▸ Collected data entries:
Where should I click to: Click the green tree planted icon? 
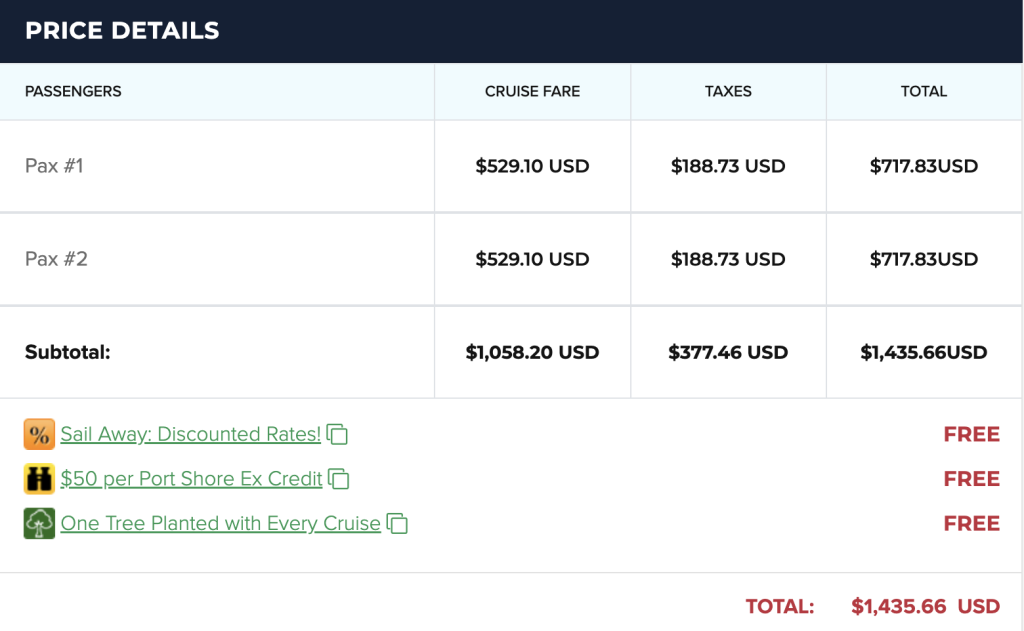pos(39,523)

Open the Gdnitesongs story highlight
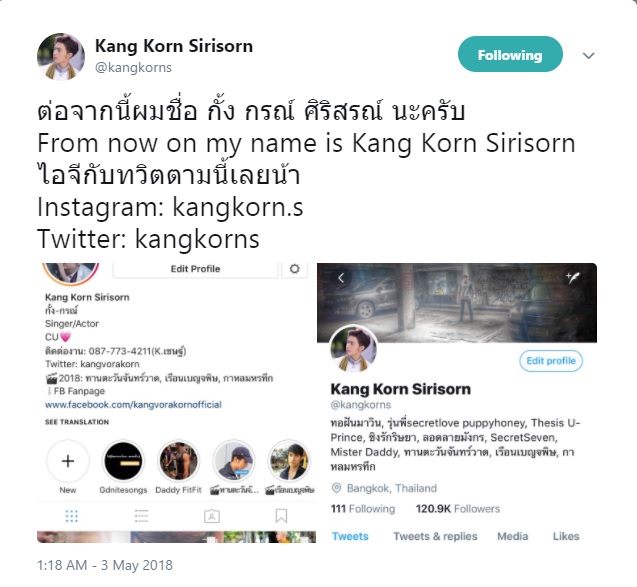click(x=123, y=461)
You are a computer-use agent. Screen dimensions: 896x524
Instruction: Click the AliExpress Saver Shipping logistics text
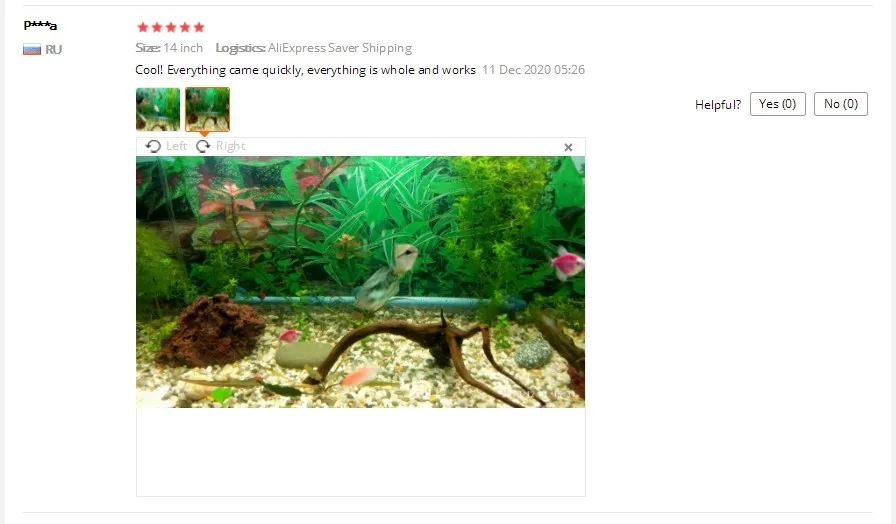pos(340,48)
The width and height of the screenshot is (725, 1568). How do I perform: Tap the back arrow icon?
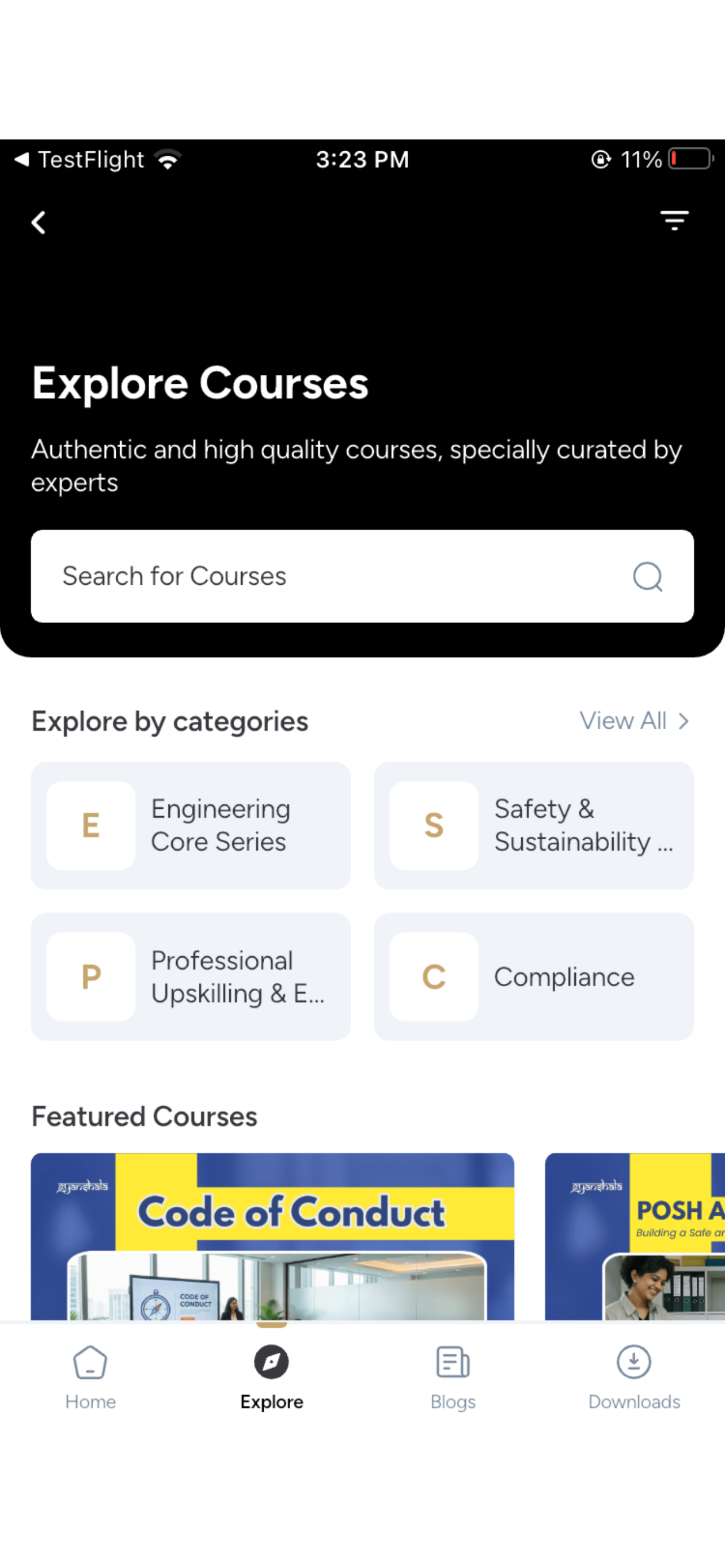[x=38, y=223]
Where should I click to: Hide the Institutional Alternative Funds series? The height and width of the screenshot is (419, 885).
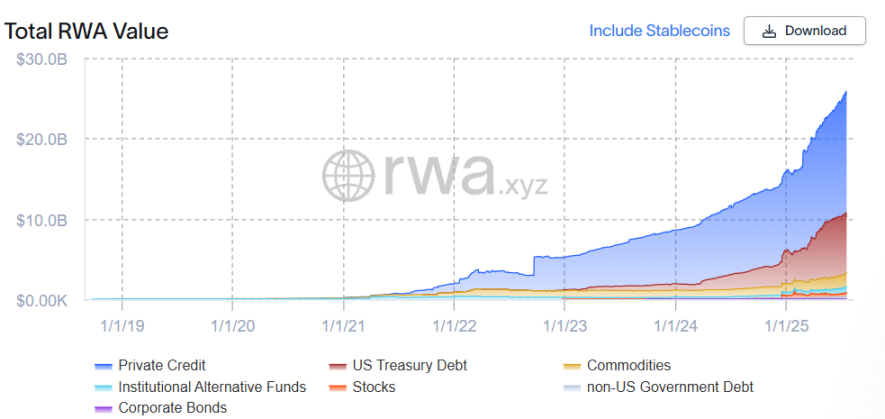coord(212,386)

▸ ABOUT THIS TASK: The lines to be quoted run from the line containing "Where should I click to: Hide" through the end of the entries above, both included; quote them exactly and leave out any pictures.

▸ EXERCISE RESULT:
Where should I click to: Hide the Institutional Alternative Funds series? The height and width of the screenshot is (419, 885).
coord(212,386)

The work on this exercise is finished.